(PROVIDED INFORMATION)
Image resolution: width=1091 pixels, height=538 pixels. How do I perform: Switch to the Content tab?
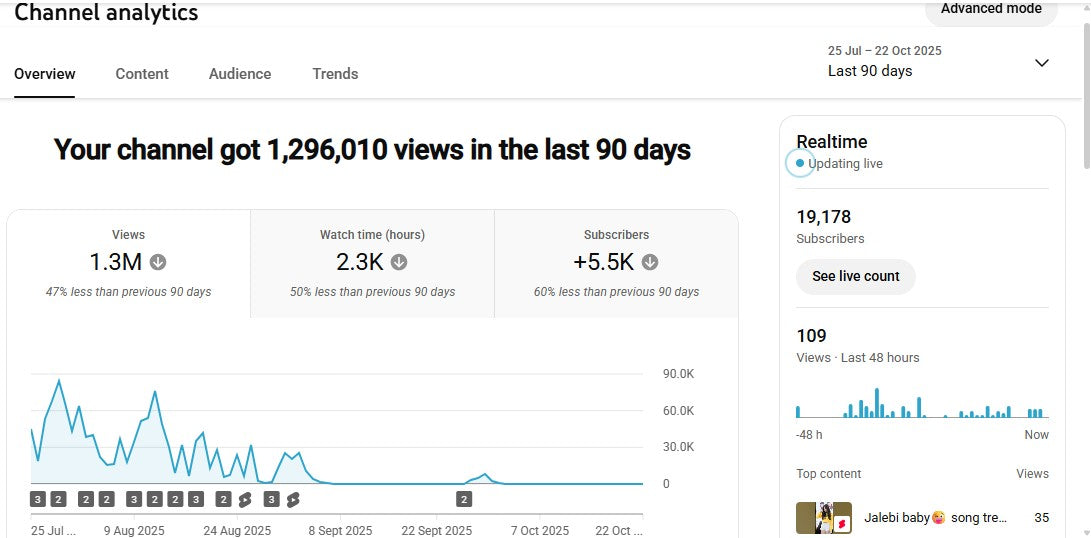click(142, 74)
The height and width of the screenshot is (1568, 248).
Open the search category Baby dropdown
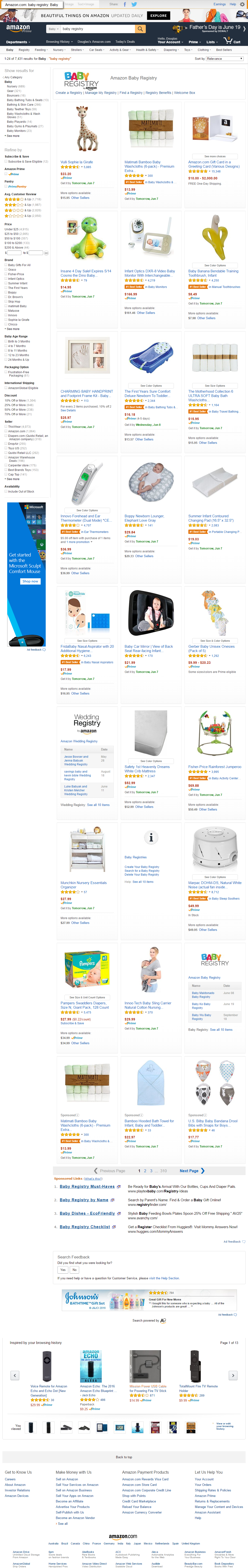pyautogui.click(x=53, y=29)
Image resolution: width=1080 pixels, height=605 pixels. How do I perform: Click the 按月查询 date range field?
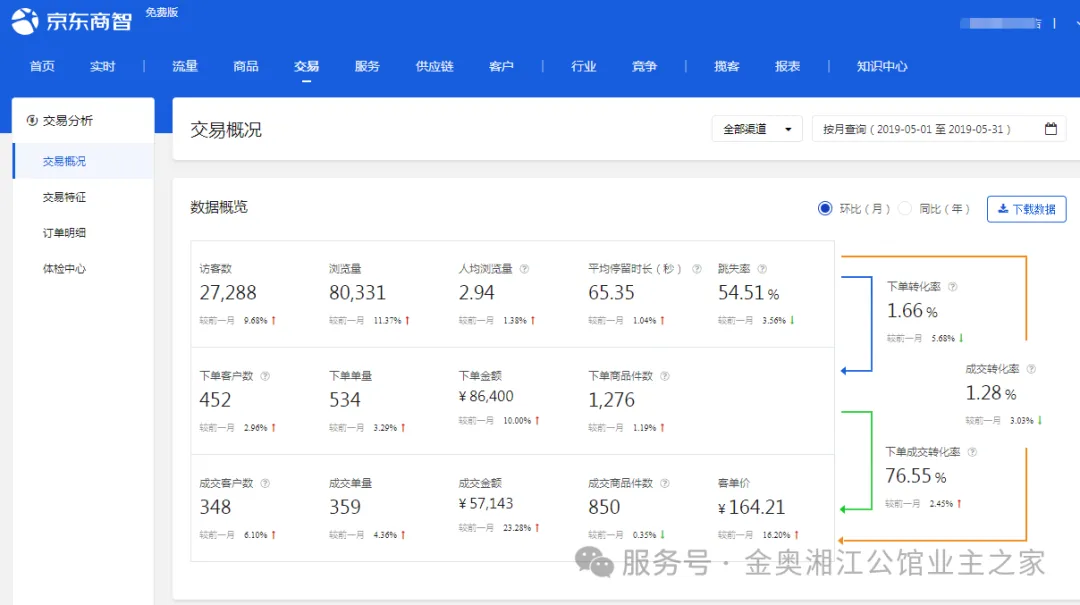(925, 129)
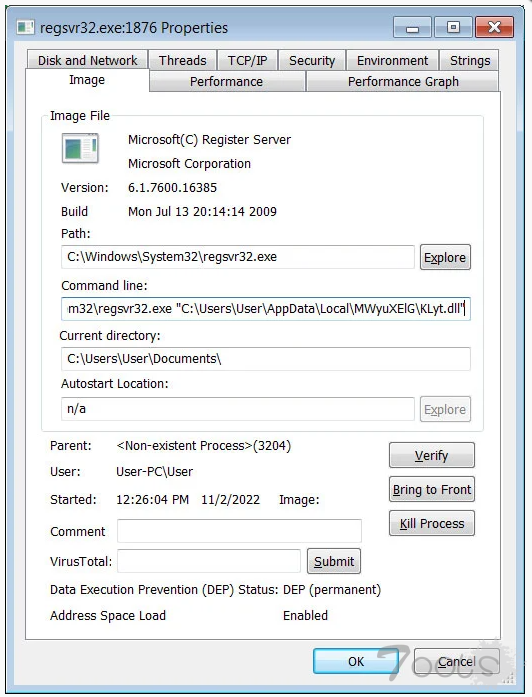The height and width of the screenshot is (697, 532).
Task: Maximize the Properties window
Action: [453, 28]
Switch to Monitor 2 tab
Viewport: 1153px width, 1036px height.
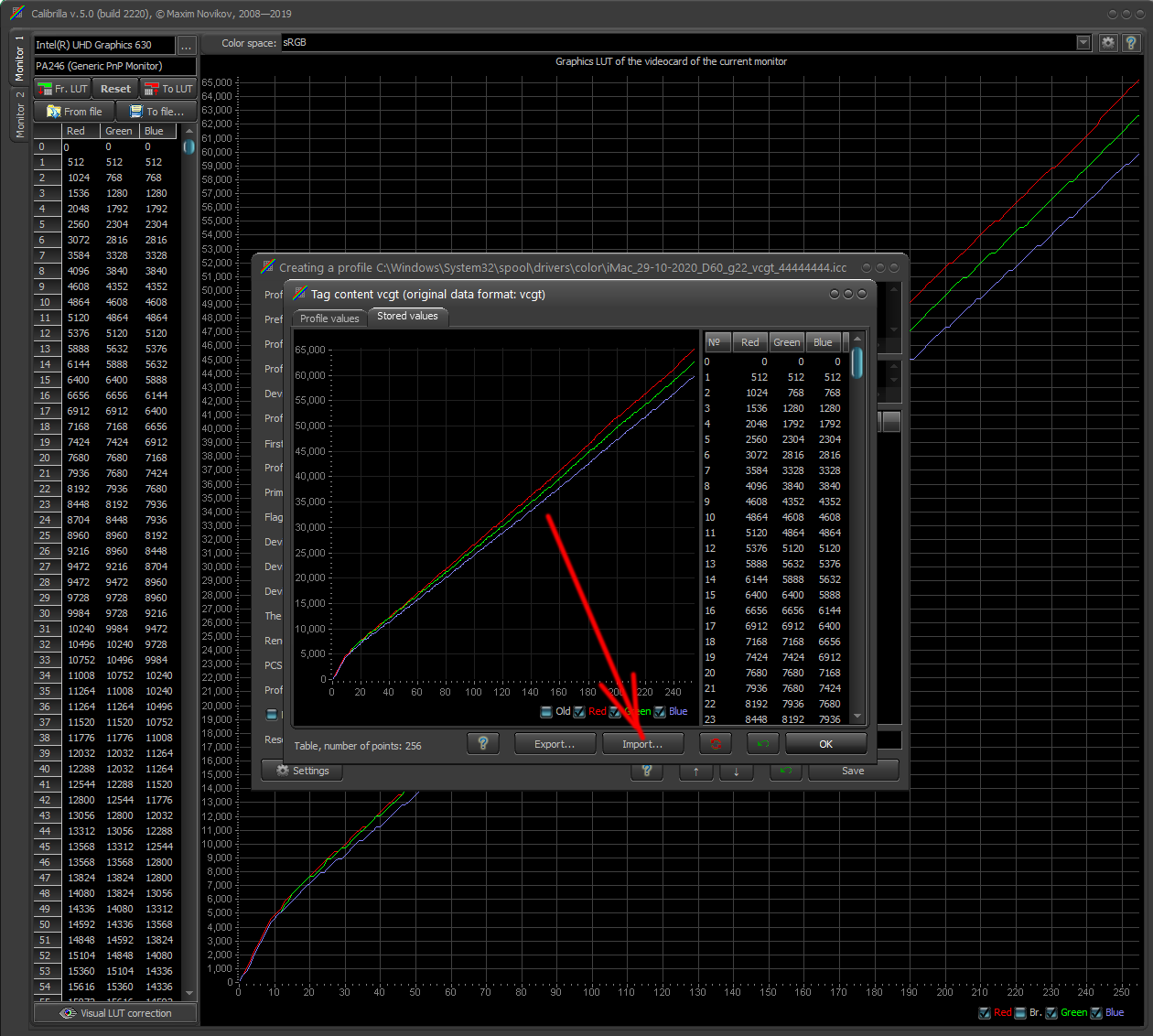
(End PROVIDED INFORMATION)
(PROVIDED INFORMATION)
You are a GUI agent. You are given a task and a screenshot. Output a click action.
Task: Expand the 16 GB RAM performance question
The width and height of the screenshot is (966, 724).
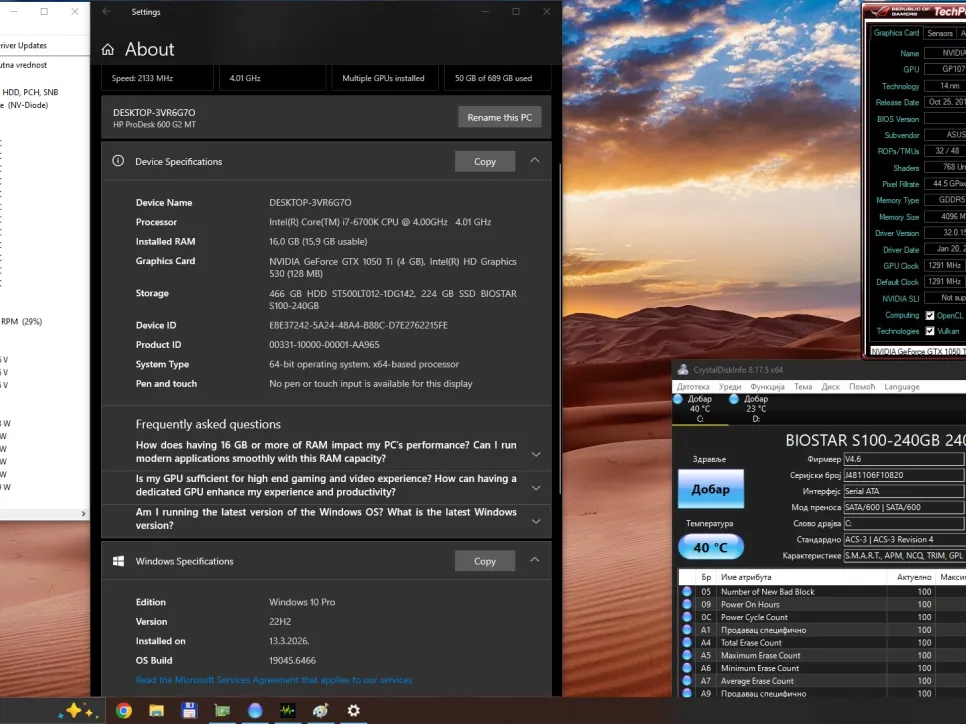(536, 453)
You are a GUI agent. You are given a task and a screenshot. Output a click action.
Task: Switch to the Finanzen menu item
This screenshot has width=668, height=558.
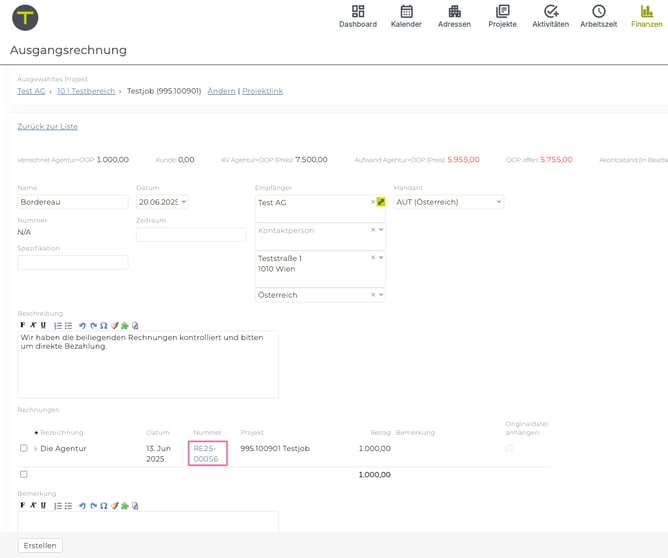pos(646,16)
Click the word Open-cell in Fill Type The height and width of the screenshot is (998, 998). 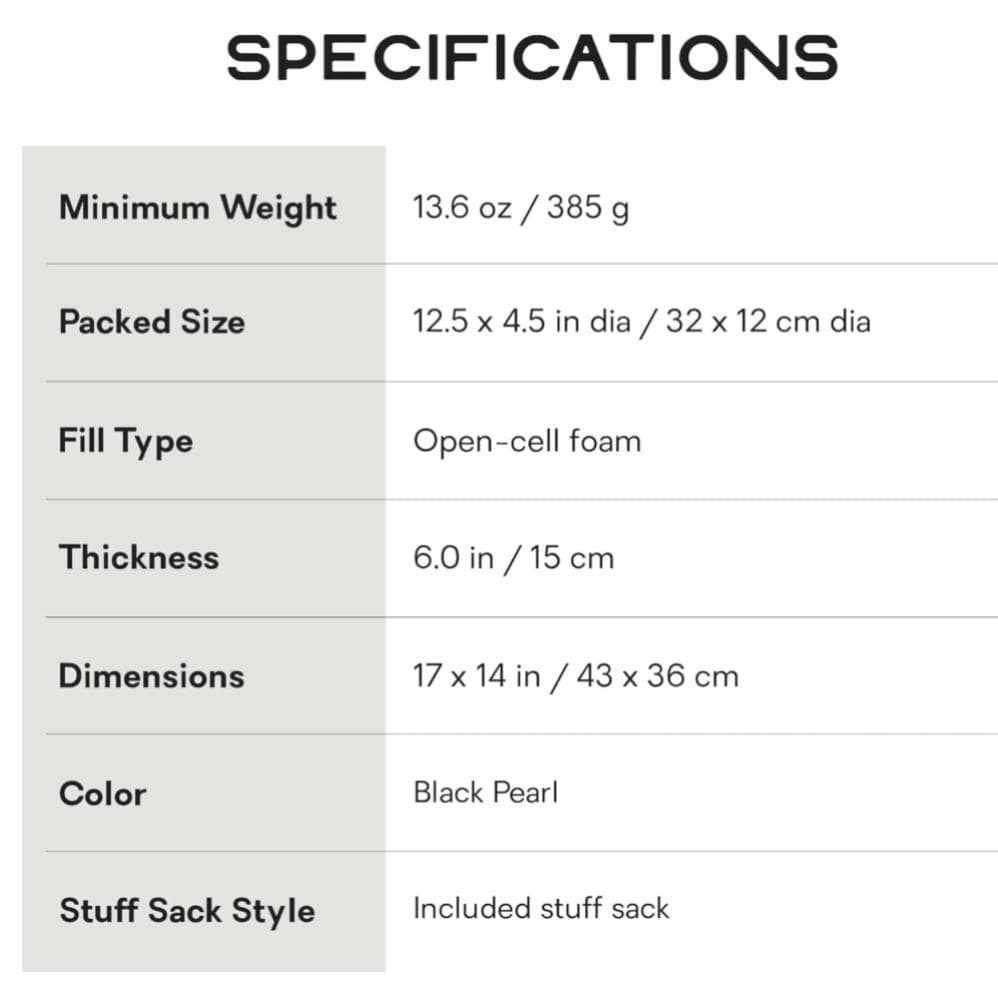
(End PROVIDED INFORMATION)
(PROVIDED INFORMATION)
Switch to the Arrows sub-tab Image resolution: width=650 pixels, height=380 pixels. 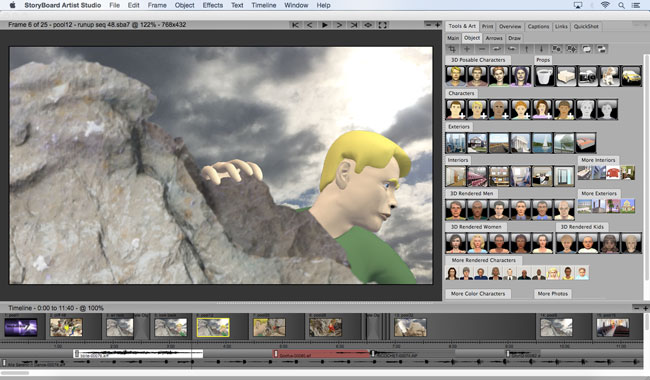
(End PROVIDED INFORMATION)
## WHAT IS REQUIRED
A word-for-word reproduction is needed of the lines above from the line containing "Task: Expand the" through the line containing "Click the word", with both ends kept and no pictures.

## SOLUTION TO THIS EXERCISE
Task: Expand the 16 GB RAM performance question
The width and height of the screenshot is (966, 724).
(536, 453)
You are a GUI agent. You are given a task and a screenshot. Output a click action.
Task: Switch to the Finanzen menu item
This screenshot has width=668, height=558.
pos(646,16)
Click the word Open-cell in Fill Type The height and width of the screenshot is (998, 998). 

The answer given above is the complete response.